She sees the signs of the storm: the coarse air, the sky-color like a dull weed, the queer green smell. In her garden, the stones have begun to sweat. The clover has pulled into itself, small fists bottled up before the rain. The ants file in weary trains back toward their nests. The kitchen salt is stuck together in damp clumps.

The first floor of the house is empty except for Charles in his study. She hears him talking to himself. The words trickle through the closed door.

She takes the trays of garlic she has dried in the sun and braids the withered stalks to hang them. She goes out onto the back steps off the kitchen porch with the last of the beans. She sets the bucket between her legs, picks up a few at a time, flicks one between her fingers and draws her nail down to split open the jacket. She turns it inside out, empties it, then tosses the pod into a pile on the grass. She will not do the laundry today. The wind has already begun to pull the needles off the pines. Clusters of juniper leaf chase one another across the lawn. The rooster keeps close to her, scratching at the dirt. He picks the earthworms that have come out and guzzles them whole. She will finish the chores, wake the old woman, wash her, feed her, then go back
down to the root cellar. She can tell by the sky that the worst of the storm won’t strike until later in the afternoon.

Eve comes to her uncertain. Awkward. She comes to the back of the porch by the kitchen where Maggie sits with the bucket between her legs shelling beans. Eve sits down a few feet away on the other end of the steps. The wind stirs through the grass.

She studies Maggie quietly.
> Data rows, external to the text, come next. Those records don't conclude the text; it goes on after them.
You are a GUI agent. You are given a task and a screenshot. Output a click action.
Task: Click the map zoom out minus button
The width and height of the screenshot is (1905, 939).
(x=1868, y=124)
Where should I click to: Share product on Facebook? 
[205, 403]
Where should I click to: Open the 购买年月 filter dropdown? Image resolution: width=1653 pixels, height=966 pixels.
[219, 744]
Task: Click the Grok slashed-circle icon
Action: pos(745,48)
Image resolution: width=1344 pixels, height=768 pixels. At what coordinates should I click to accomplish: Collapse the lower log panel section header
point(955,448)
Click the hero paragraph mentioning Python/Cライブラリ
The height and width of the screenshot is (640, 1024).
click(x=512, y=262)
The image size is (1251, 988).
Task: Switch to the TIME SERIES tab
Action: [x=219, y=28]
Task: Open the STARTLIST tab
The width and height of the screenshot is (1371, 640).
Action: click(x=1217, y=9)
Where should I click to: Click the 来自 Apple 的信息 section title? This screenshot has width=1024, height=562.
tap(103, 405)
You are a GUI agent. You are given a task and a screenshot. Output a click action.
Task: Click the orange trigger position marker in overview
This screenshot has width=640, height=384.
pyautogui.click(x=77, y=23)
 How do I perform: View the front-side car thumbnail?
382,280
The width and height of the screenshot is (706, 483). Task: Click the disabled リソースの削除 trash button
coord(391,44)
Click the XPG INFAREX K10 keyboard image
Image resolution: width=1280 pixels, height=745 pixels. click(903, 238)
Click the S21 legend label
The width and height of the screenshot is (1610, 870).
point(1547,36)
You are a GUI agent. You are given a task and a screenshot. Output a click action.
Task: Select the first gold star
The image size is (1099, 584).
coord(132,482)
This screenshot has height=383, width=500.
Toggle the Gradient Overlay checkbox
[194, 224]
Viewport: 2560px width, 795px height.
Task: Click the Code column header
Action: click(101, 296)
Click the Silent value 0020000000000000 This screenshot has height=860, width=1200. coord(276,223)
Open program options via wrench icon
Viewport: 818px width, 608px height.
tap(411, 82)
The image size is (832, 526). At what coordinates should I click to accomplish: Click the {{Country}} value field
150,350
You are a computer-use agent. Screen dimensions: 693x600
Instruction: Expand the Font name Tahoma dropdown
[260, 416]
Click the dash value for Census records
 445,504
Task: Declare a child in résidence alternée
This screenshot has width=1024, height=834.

Her age. The traces of gray hair. Her body is fuller now. Her face has softened its angles, and Eve wants to ask her if that softening is what it is to love. She wants to ask if love has the weight of a reflection on water. If it is perishable. Or indelible. If it is something she can measure, plant, cook, uproot, or cull. If it is like the inside meat of those discarded pods. Or if it is as ordinary, as overlooked, as the shell left over. She wants to ask if love is something that can rise up suddenly like a thirst or drought or flame, scorching paths through the half-lived day to day. She wants to ask if love is like a storm and has a soul; if it is the kind of thing one cannot strive for or seek out; if it is the kind of thing that is simply there, that has always been there, like a dream waiting to be dreamed.

She wants to ask Maggie if it is love that keeps her tending the man in the root cellar. If the tending is gentle, as essential as a garden or breath. Maggie tells them nothing. Eve has seen her put together careful plates of food. She will take extra blankets down in the fall, and when she brings them back the following spring, they are more worn. She has seen traces of what could be him on Maggie’s hands: darkened bits of stuff that resembles tree mold or root or dried pith.

“Where’s Nonna?” Eve asks.

“Sleeping.”

“This late? She’s still sleeping?”

“She’s locked the door. One foot in some days, she sleeps more than she’s awake.”

They move into the kitchen after one. As they are canning apples, Charles comes out of the study, gathers a few things, and tells them he
is going back in. He is glad they are safe. He wants them to be safe. He wants them to lock themselves inside and ride this thing out. It is that kind of day, he says. The kind of day one just needs to ride out. And then it will be done. He kisses Eve gently on the face, his puckered mouth, a soft chap against her skin. He almost stoops to Maggie as if he would kiss her as well, the gesture close, something possible, nearly born. Their hands have never exactly touched, and he comes just short of touching her now. His hand reaches toward her dark head, stops, then falls back by his side as if he can still after all these years not quite imagine what she is to him—if she is a woman or a child or something animal he has imagined—some extinct and unturned pocket recess of his mind—she is none of these things—she is all of these things—he does not know—he has never known—only that she makes him ill at ease in his own skin—she does this to him—so he imagines—and he cannot bring himself to touch her—to be too close to her. They move around each other—have always moved—with a careful, measured distance—and today, it seems, will be no different. His hand drops back to his side, and he asks her instead if she would happen to have lying about a small flask of the dandelion wine.

“None left,” she answers.

“Fennel then?”

Maggie shakes her head and goes on peeling the skin off an apple. The knife in one swift smooth motion pulls free the core, and Charles settles for a small bottle of apricot brandy he finds on the pantry shelf.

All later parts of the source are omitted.